- _Task goal_:
Write out again, exactly as they appear, the lines from the start of the data below through the line with "Image resolution: width=1043"; no pictures.

[Records from a dataset]
* * * * *

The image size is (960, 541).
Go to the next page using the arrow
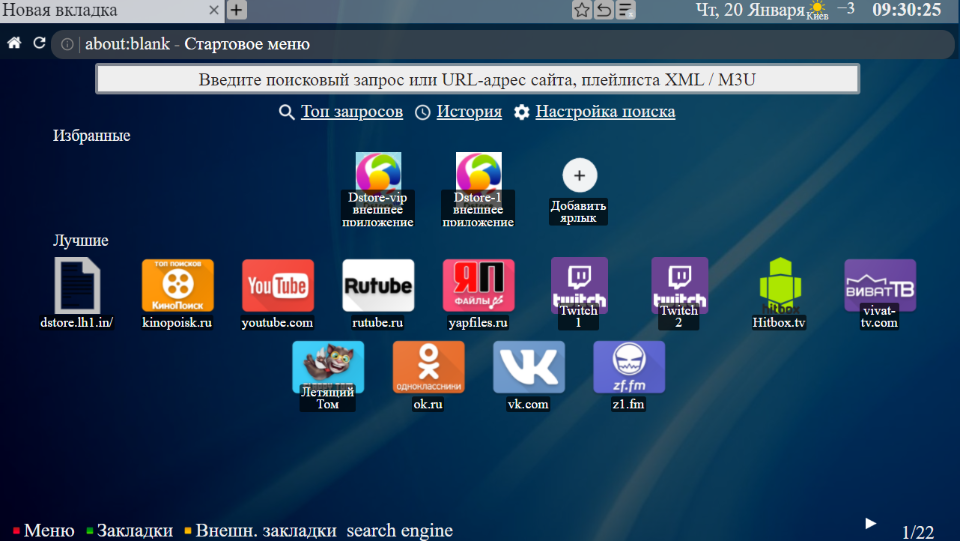pos(870,523)
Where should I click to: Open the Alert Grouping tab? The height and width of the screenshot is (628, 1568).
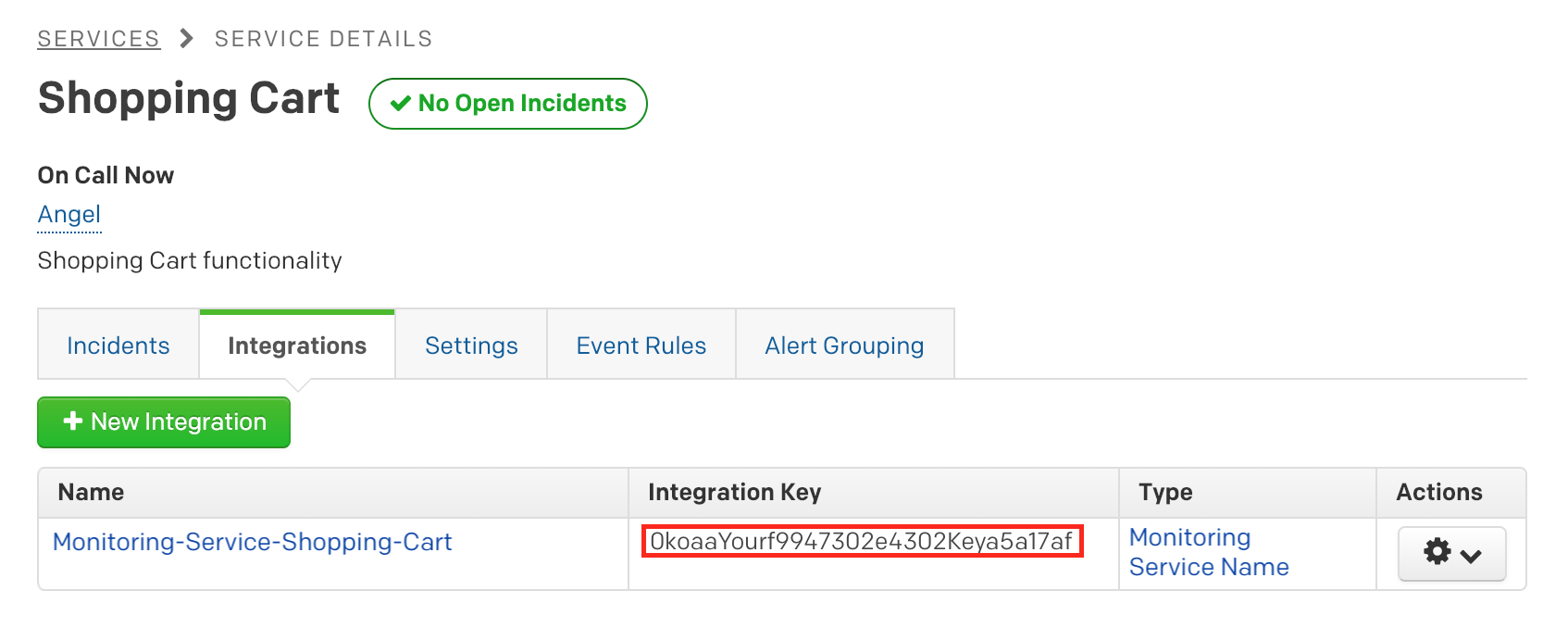pyautogui.click(x=844, y=345)
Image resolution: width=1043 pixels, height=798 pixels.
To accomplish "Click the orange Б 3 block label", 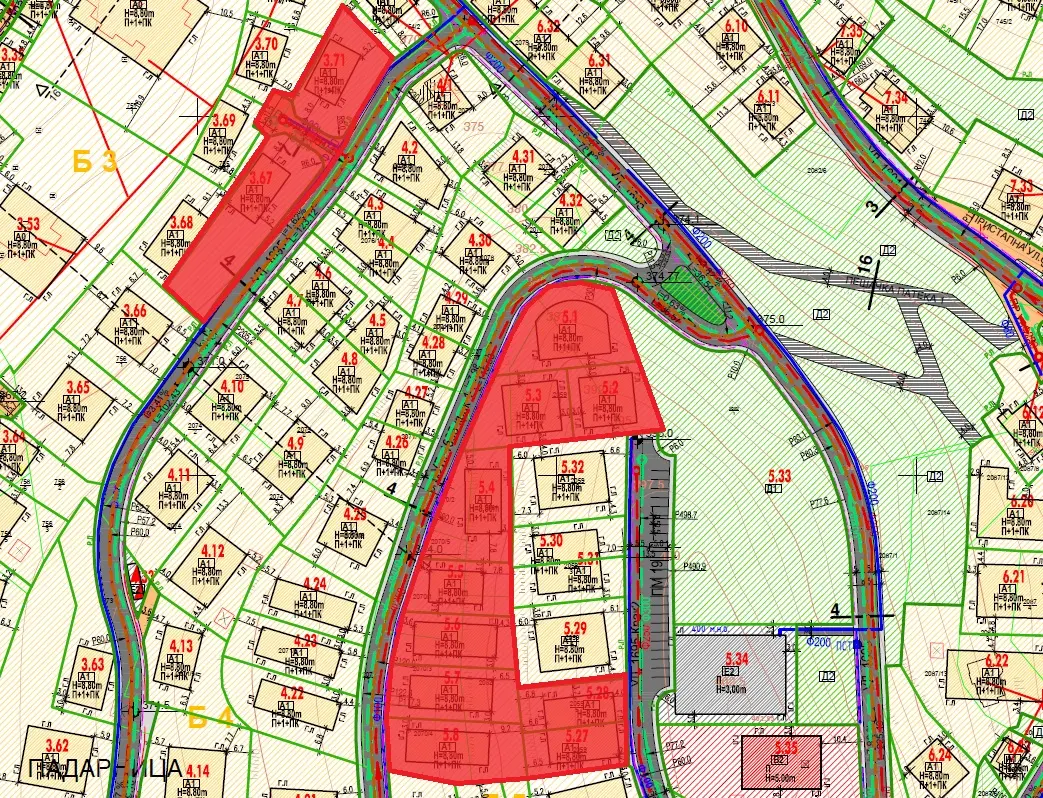I will (96, 160).
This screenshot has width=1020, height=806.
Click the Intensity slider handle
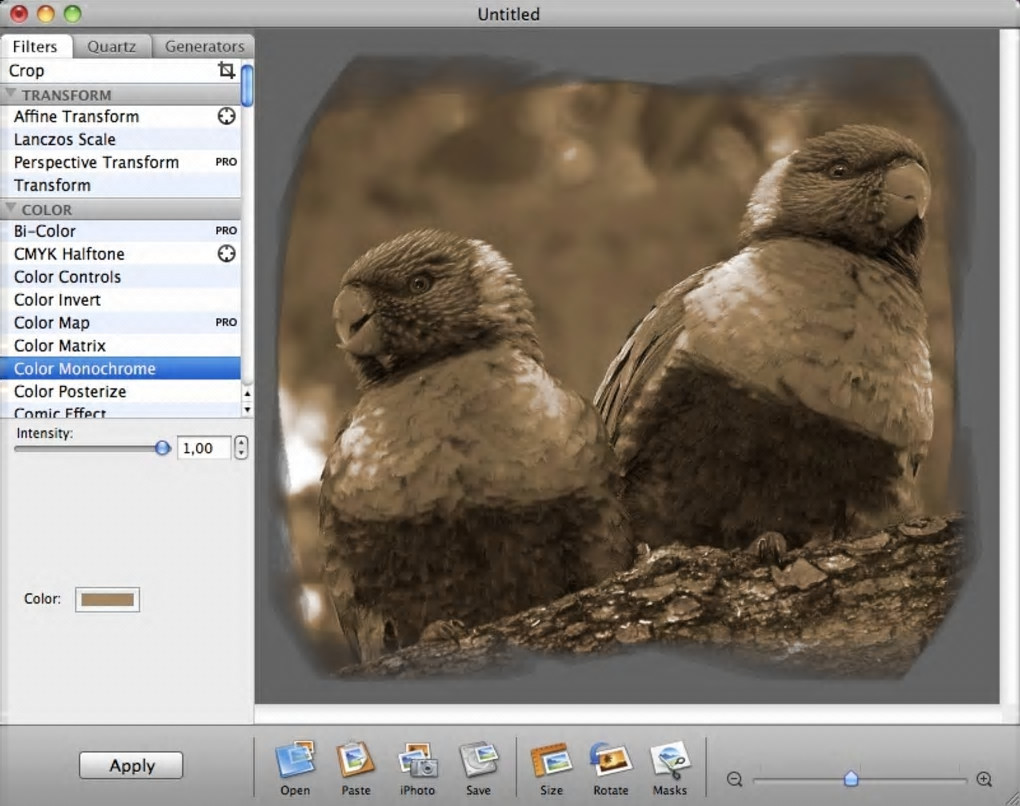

* * * * *

- _Answer box_:
The image size is (960, 541).
Go to the next page using the arrow
pos(870,523)
Where should I click to: Open the Alert Grouping tab? The height and width of the screenshot is (628, 1568).
pyautogui.click(x=844, y=345)
Image resolution: width=1043 pixels, height=798 pixels.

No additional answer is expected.